Yesterday I watched four baby wrens and a doting mother who chirped her little lungs out for most of the afternoon. I’m emotionally invested in the family because Mama built her nest in our garage, taking advantage of a plastic shoebox securely positioned on a shelf. The garage door was a bit of an issue, but everyone knows you make adjustments for family.

The Empty NestThe babies hatched early last week and four sets of startled eyes peered at me when I took a cautious peek. Yesterday, she kicked them out of the nest. I thought it was way too soon, but she didn’t ask my opinion.

Jim and I watched the family all afternoon. The babies hopped around in the grass, taking short flights from bush to tree and back again. Three of them seemed rather pleased with themselves, eager to fly a little higher. Number four was more hesitant, and actually hung out on our back porch for a while longer. He acted quite content, perched on the arm of the rocking chair. Mama prodded and called and finally he joined his siblings who were flitting across the yard.

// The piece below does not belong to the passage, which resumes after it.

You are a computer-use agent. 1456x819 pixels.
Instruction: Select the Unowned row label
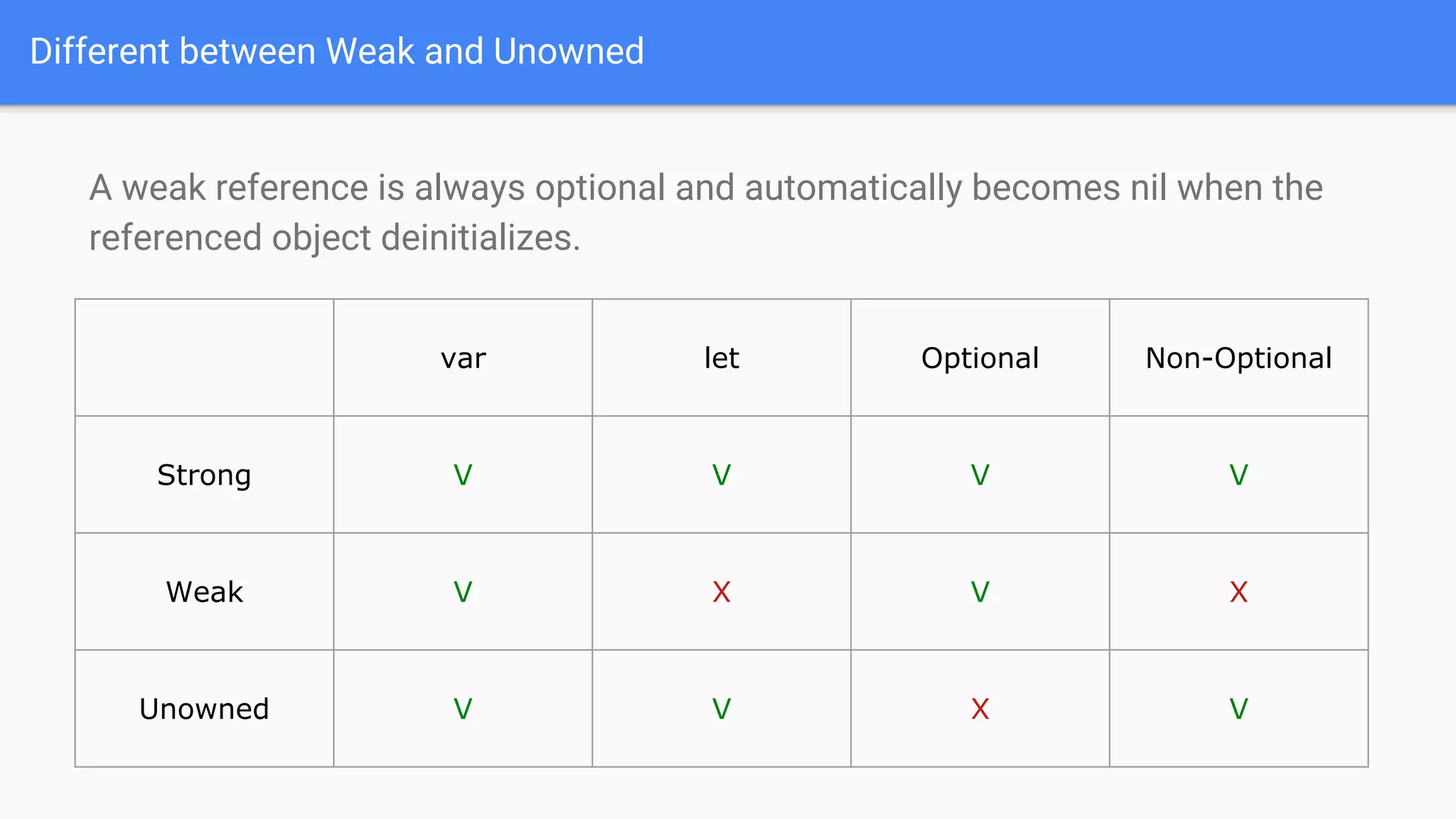pyautogui.click(x=204, y=709)
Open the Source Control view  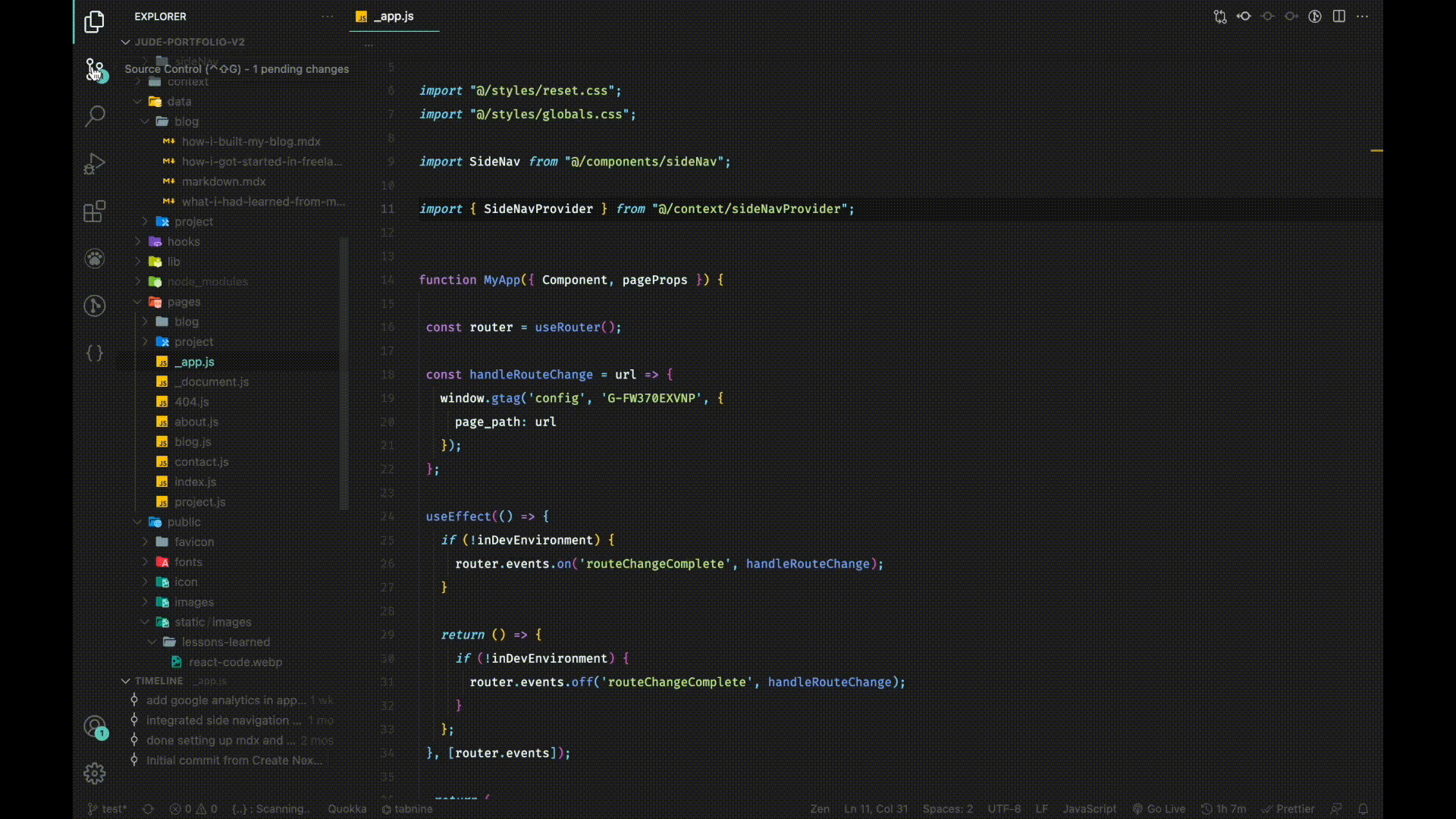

I couldn’t help thinking about human families and how parents eventually work themselves out of a job. Although the “people process” takes a few more years, there are similarities. At some point it’s time for the little ones to fly. Good moms and dads demonstrate the appropriate behavior, apply strategic parental pressure when necessary, and then stand close by with lots of support and encouragement.

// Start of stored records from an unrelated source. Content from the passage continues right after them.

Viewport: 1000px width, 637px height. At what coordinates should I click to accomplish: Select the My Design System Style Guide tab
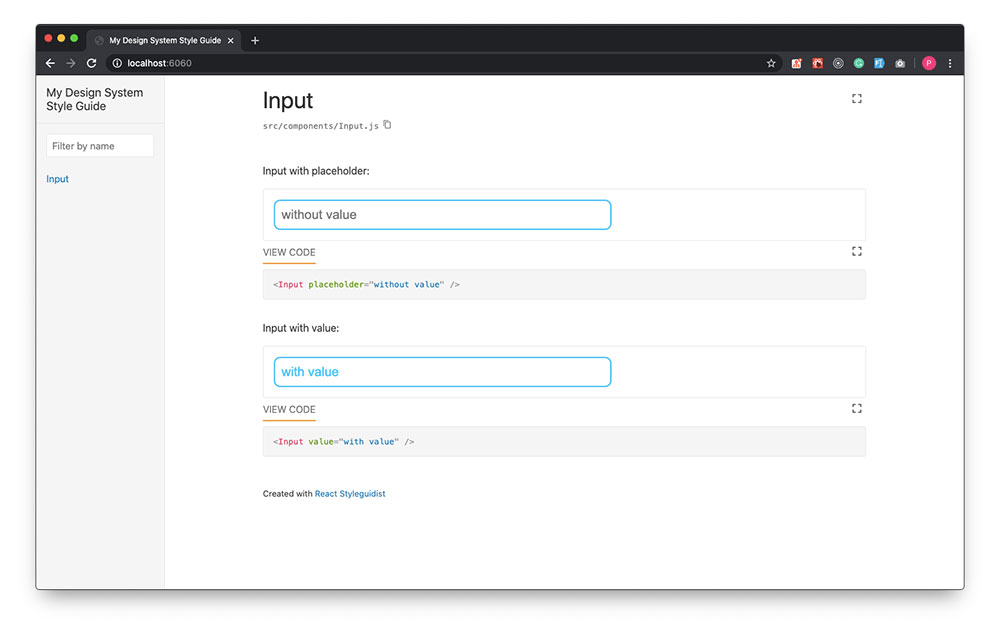pyautogui.click(x=165, y=40)
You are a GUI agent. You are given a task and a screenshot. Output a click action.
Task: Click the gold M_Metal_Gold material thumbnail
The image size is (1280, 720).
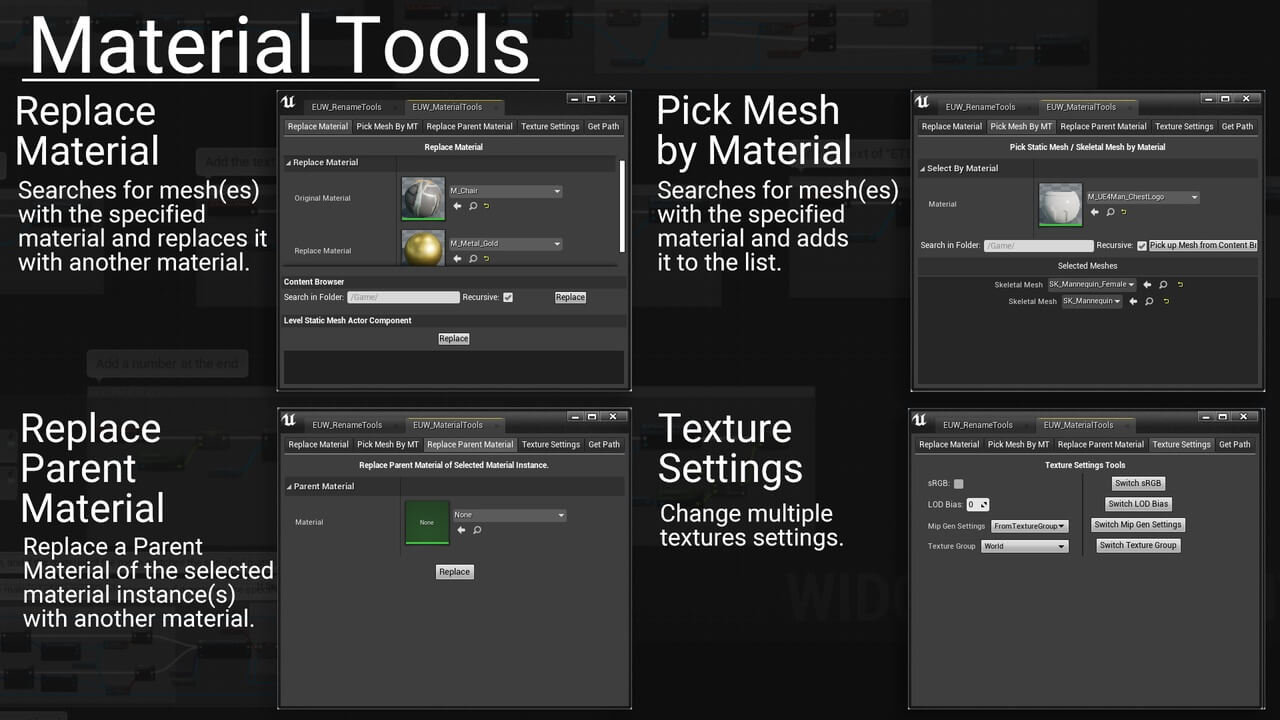pos(423,248)

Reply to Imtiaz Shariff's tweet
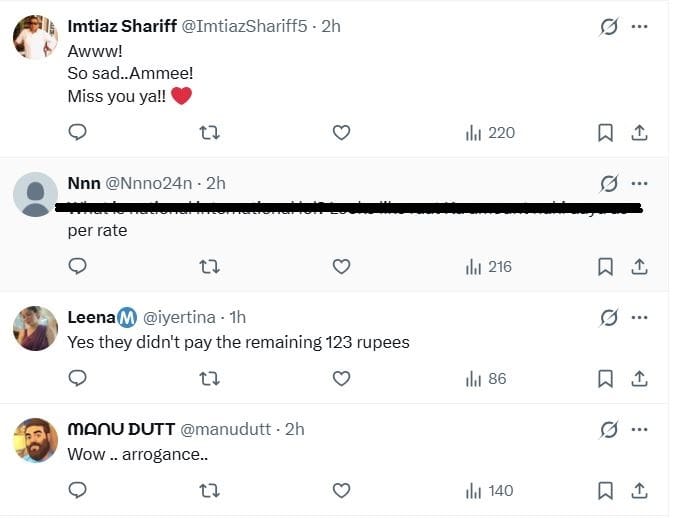click(77, 132)
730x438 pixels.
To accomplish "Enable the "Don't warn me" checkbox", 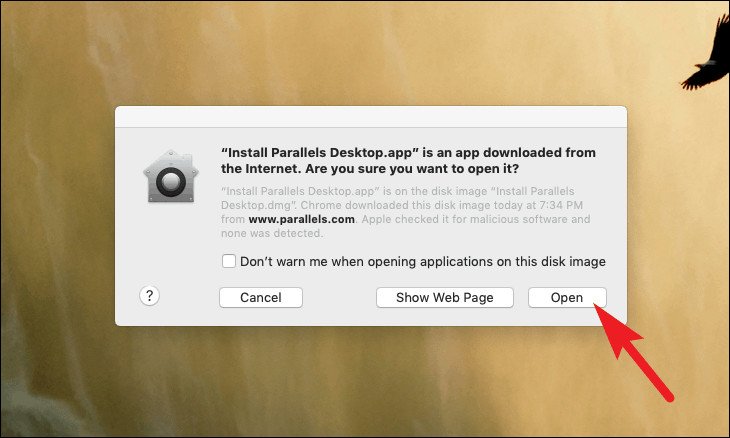I will [229, 261].
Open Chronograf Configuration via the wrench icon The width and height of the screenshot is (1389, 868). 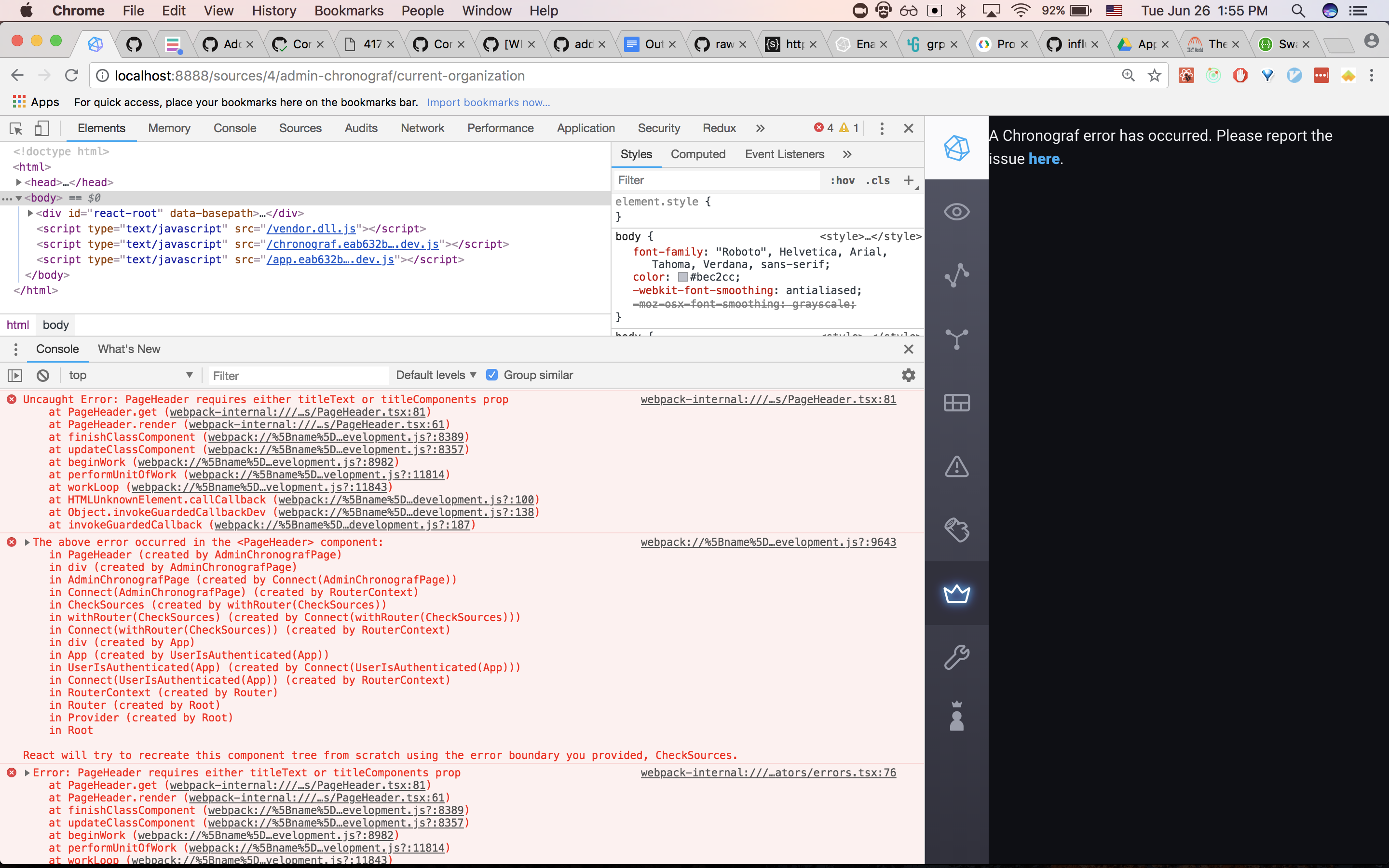tap(956, 657)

My own kids left the nest a few years ago. I admit the transition was bittersweet — I wanted them to soar but I also liked my role as mama bird. “The launch” is a challenging time for most parents and even when we appear calm on the surface the emotions rumble underneath. At first we are concerned about our brood, but sooner or later we realize the kids are fine and we’re the ones who are struggling.

Yesterday my pastor, Josh Copron, made an insightful point. (I wanted to cheer but settled for a subdued “Amen.”) I can’t quote him exactly (sorry, Josh) but I’ll attempt to paraphrase. When we get our fulfillment from our profession, our physical appearance or even our family, we will struggle with meaning. Situations change. Sooner or later we realize that the identity we had as boss, beauty queen, or mom is fleeting.

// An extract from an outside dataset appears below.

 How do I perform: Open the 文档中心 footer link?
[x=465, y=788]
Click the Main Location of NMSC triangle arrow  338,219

We do damage to ourselves, and even our family when we attempt to cling to a role from the past instead of focusing on becoming the person God created us to be.  We are designed to make God known by loving and serving other people. When we embrace our purpose we can celebrate our kids’ milestones, and the passage of time, without the sense that we are losing ourselves. We will find the fulfillment we crave as we give our lives away in ways that uniquely suit our gifts and experiences.

I looked for Mama Bird this morning but I see no signs of her or the family. I’d love to watch another day but I’m confident she’s already busy doing the next thing God made her to do.